> INPUT DATA:
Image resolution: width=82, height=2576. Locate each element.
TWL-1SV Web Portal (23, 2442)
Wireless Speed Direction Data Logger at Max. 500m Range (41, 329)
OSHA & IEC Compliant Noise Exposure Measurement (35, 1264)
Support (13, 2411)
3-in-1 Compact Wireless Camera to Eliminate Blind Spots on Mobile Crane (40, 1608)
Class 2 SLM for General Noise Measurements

> WORK INSTRUCTION:
Recreate the full listing above precisely.

> SOLVED PROBLEM:
Image resolution: width=82, height=2576. Locate each element.
TWL-1SV Web Portal (23, 2442)
Wireless Speed Direction Data Logger at Max. 500m Range (41, 329)
OSHA & IEC Compliant Noise Exposure Measurement (35, 1264)
Support (13, 2411)
3-in-1 Compact Wireless Camera to Eliminate Blind Spots on Mobile Crane (40, 1608)
Class 2 SLM for General Noise Measurements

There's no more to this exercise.